Edit: The original post was lost; this is a recreation, sans relavent links.
For some of us, science is ensuring that the future will be every bit as glorious as we’d ever hoped.
By "some of us," I mean those of us whose parents read De Quincey’s "On Murder Considered as One of the Fine Arts" to us while we were still in the cradle. We’ve a macabre (not to speak of morbid) bent, and a heightened appreciation for aesthetically pleasing methods of putting others to death. The artistic murder, the one which appeals to a sense of beauty and fitness, to theology and geometry, deserves admiration as much as a well-turned violin solo.
One can point to the achievements of Dr. Anton Phibes, of course (and I often do), but we needn’t restrict ourselves to fiction. History is full of murders which are pleasing and symmetrical, which have a certain panache or élan or je ne sais quoi, mais il assassine joliment néanmoins.
Tradition (if not modern Japanese scholars) tells us that Uesugi Kenshi was killed by a ninja who hid in Uesugi’s privy for several days; when Uesugi sat down to relieve himself, the ninja thrust upward with a spear. (Something similar befell Emperor Caracalla). Divine Claudius was murdered by a poisoned feather, stuck down his throat in an apparent attempt to induce vomiting. The Markov death umbrella has a pleasing pulp feel, while the Great Molasses Disaster, long rumored in Boston to have been industrial sabotage aimed at killing one particular worker, is on the correct side of the surreal.
But those are all in the past. We have more wonderful murder weapons awaiting us.
You will undoubtedly have been aware of the use of rats in detecting landmines. It makes good sense, seeing as rats have a better sense of smell than dogs, are easier to train, are generally cleverer, and of course much lighter. But you may not have heard that scientists, using fifty-year-old science, are using rats not only to discover buried earthquake survivors but are even controlling the rats’ behavior from a distance. Those behind this use, in their article in the Journal of Neuroscience Methods (v133n1-2, 15 Feb 2004), describe their equipment as "a multi-channel telemetry system for brain microstimulation in freely roaming animals." A Boston University researcher is achieving similar results with sharks, electrically stimulating the sharks’ sense of smell via remote control.

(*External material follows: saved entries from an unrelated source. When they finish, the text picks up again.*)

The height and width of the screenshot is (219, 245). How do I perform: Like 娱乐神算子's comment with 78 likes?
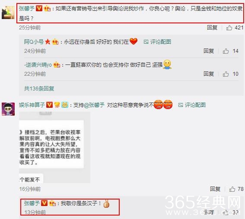pyautogui.click(x=232, y=189)
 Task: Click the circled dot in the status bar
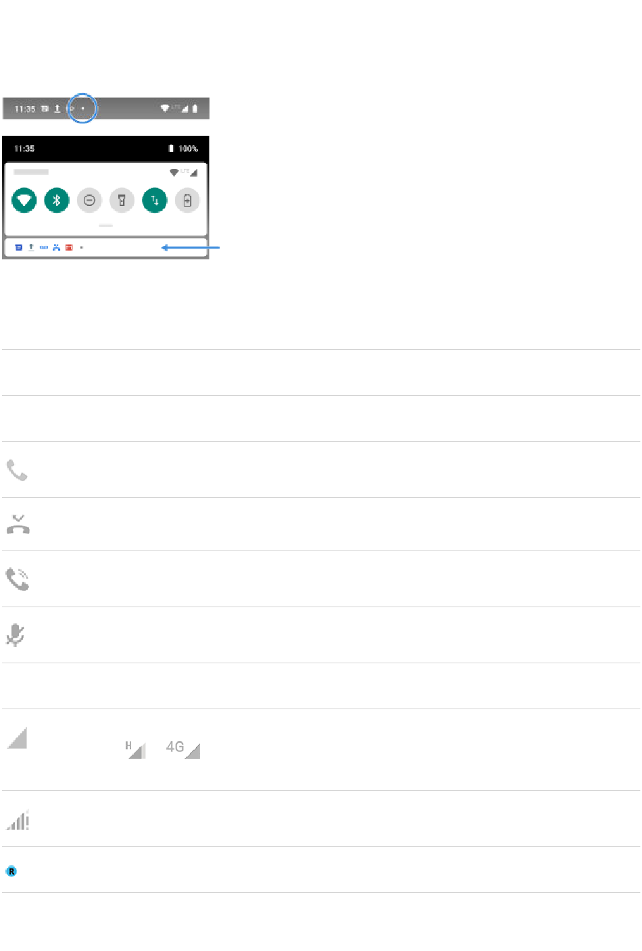pyautogui.click(x=83, y=108)
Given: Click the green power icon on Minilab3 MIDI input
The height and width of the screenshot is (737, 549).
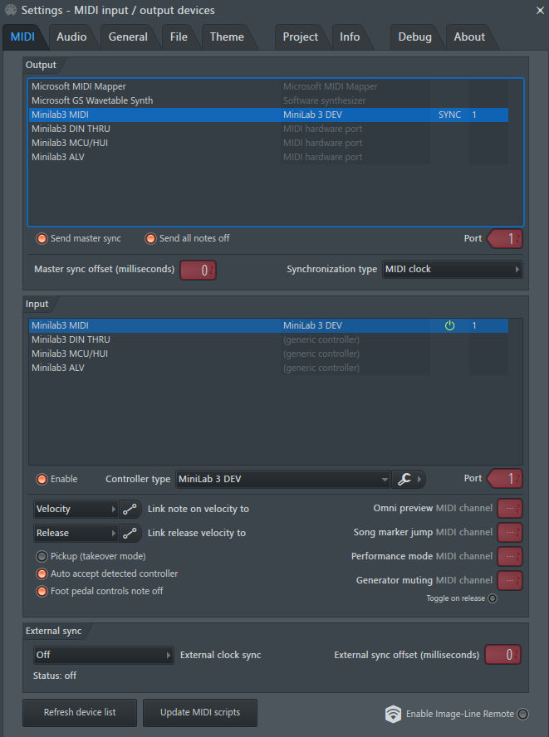Looking at the screenshot, I should tap(449, 325).
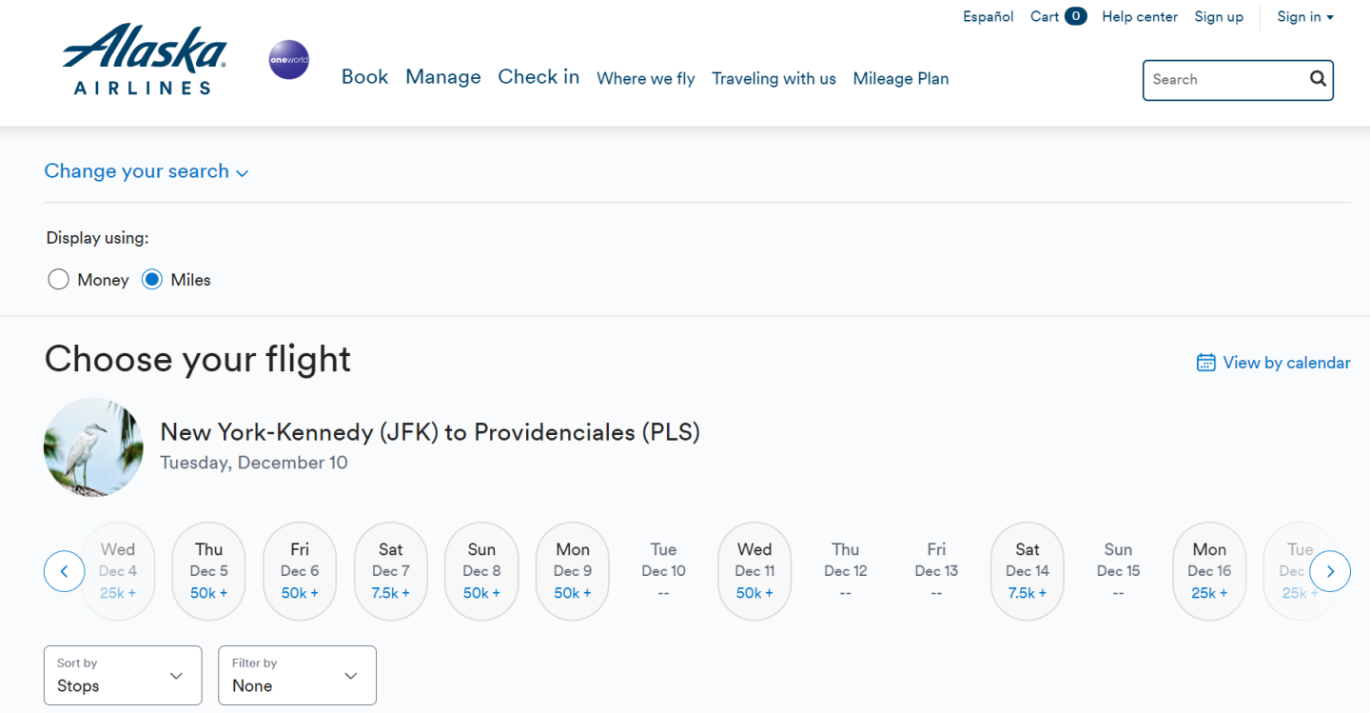Select the Miles display option
This screenshot has height=713, width=1370.
click(x=152, y=280)
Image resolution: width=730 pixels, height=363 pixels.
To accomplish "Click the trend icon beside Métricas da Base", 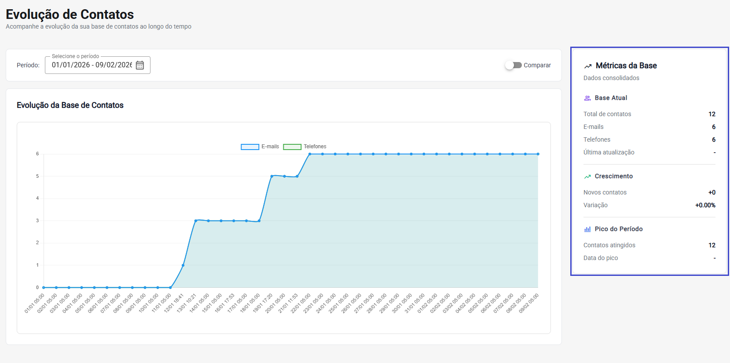I will (x=588, y=66).
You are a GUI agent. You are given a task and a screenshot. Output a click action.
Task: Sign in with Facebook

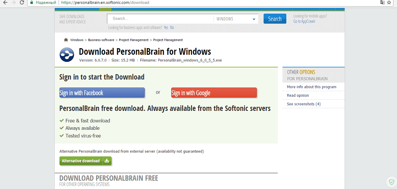102,93
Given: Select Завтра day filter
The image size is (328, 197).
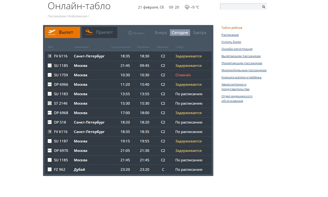Looking at the screenshot, I should (199, 33).
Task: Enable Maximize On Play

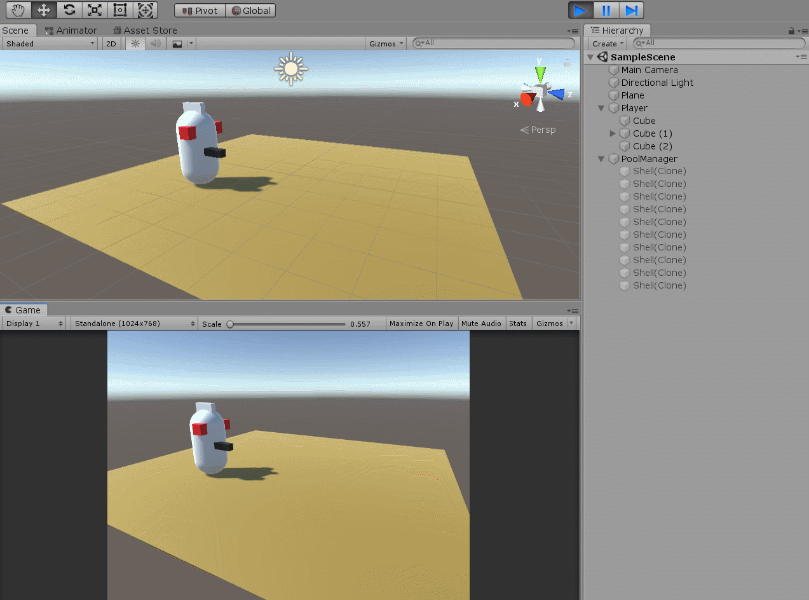Action: click(x=421, y=323)
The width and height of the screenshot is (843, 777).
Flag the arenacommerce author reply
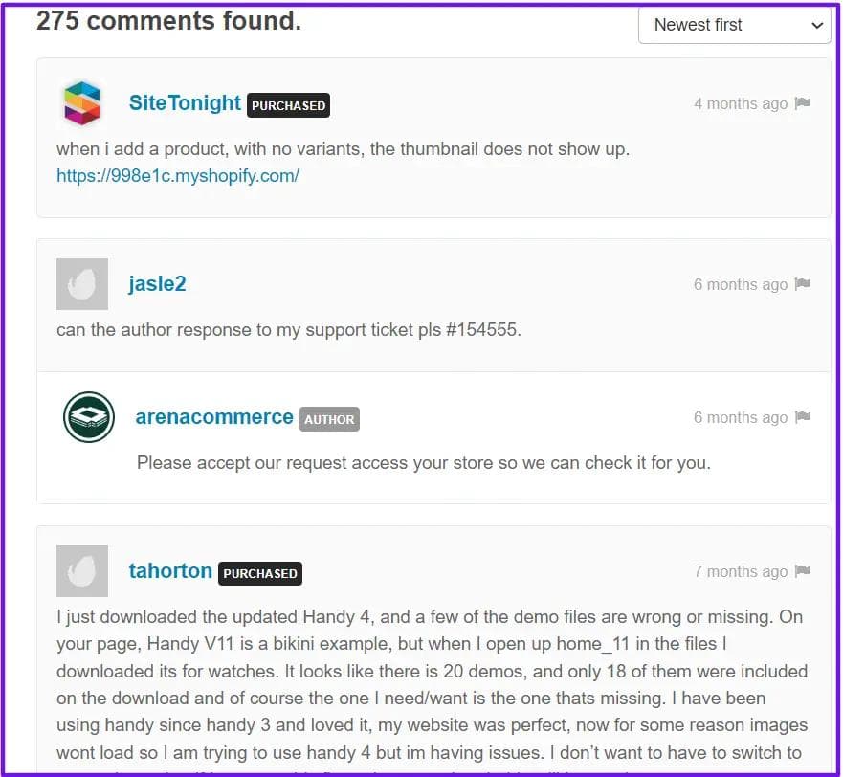click(803, 417)
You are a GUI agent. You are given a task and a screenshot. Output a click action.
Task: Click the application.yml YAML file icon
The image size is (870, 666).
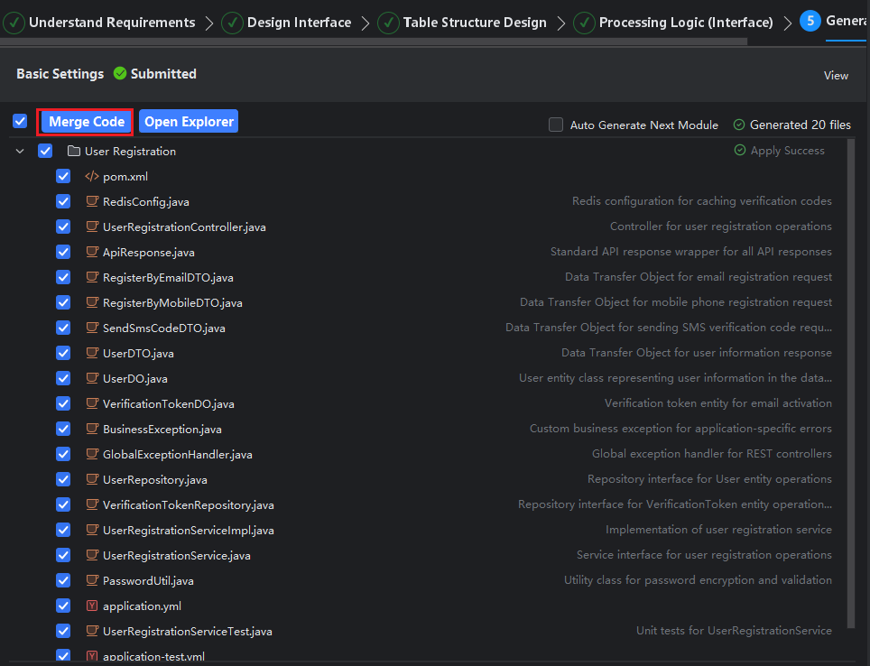coord(91,606)
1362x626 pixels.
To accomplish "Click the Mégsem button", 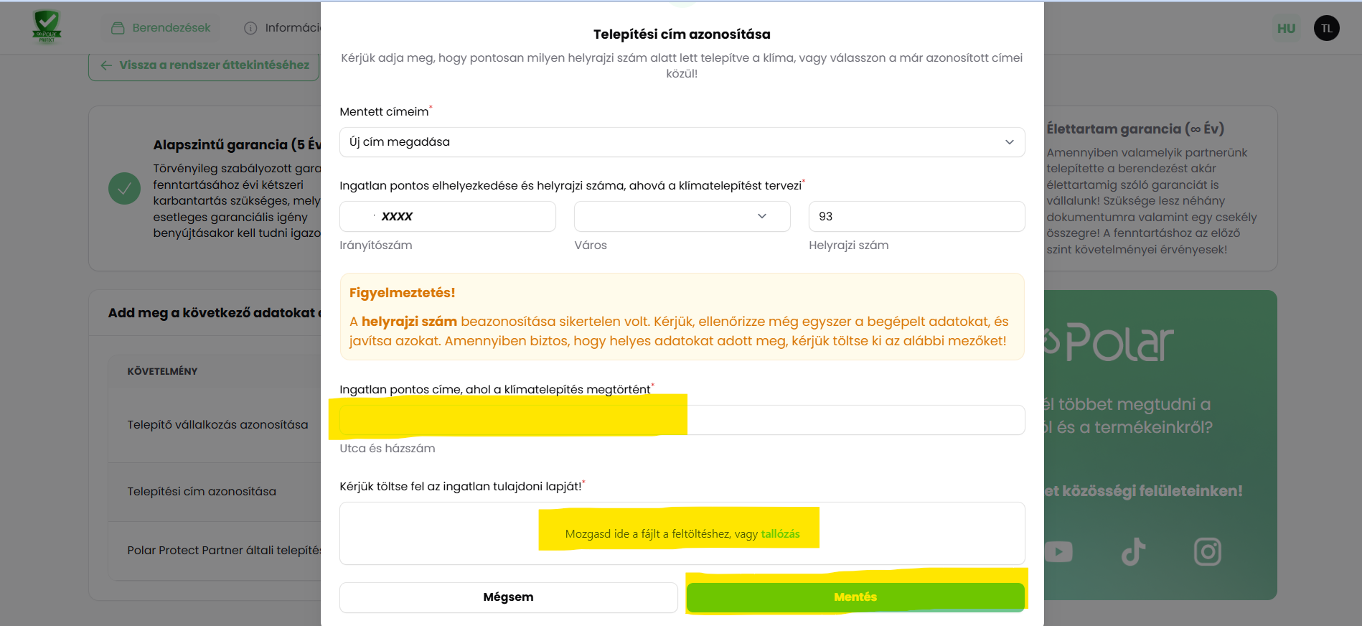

Meanwhile, for at least fifteen years experiments have been carried out in recording and "artificially" eliciting saccades, "fast eye movements by which objects of interest are sought and captured." (See, for example, Trends in Neurosciences, v13n10, Oct. 1990). And scientists have shown that remote electronic stimulation of the monkey brain can artificially and automatically evoke fight/flight reactions. (Neuropsychologia, v44n6, 2006).
Very soon now we will no longer need fear the gracelessness of the sniper, the obviousness of the suicide bomber, or the crudity of the poisoner. In their stead will be the assassination by remotely-controlled animals. Humans being what they are, we can expect gaucheries: the predictable pecking to death of a president by a flock of pigeons, the general tediously killed by the no-longer-urban-mythical rat-in-the-toilet, who was there to gnaw through the general’s exposed genitals, and the unimaginative (albeit lethal) alligator or hippopotamus attack on a tyrant. But there will be artists among the killers, the occasional Cassius standing out from the many Servilius Cascas and Decimus Brutuses. We can expect straightforward symbolism: the glutton gnawed to death by pigs, those who malignly buy up stock being trampled by bulls. We can look forward to homonymic puns: boors gored by boars. We can pleasantly anticipate whimsy: a lethal bear attack on Stephen Colbert, peacocks smothering whichever vapid heiress is the celebrity-du-jour, rabbits lethally abrading the skin of the president of a cosmetics company. Those of us of a pulp mindset will be able to glory in remote-controlled monkey assassins.
Fear the future? Some of us can’t wait for it to get here.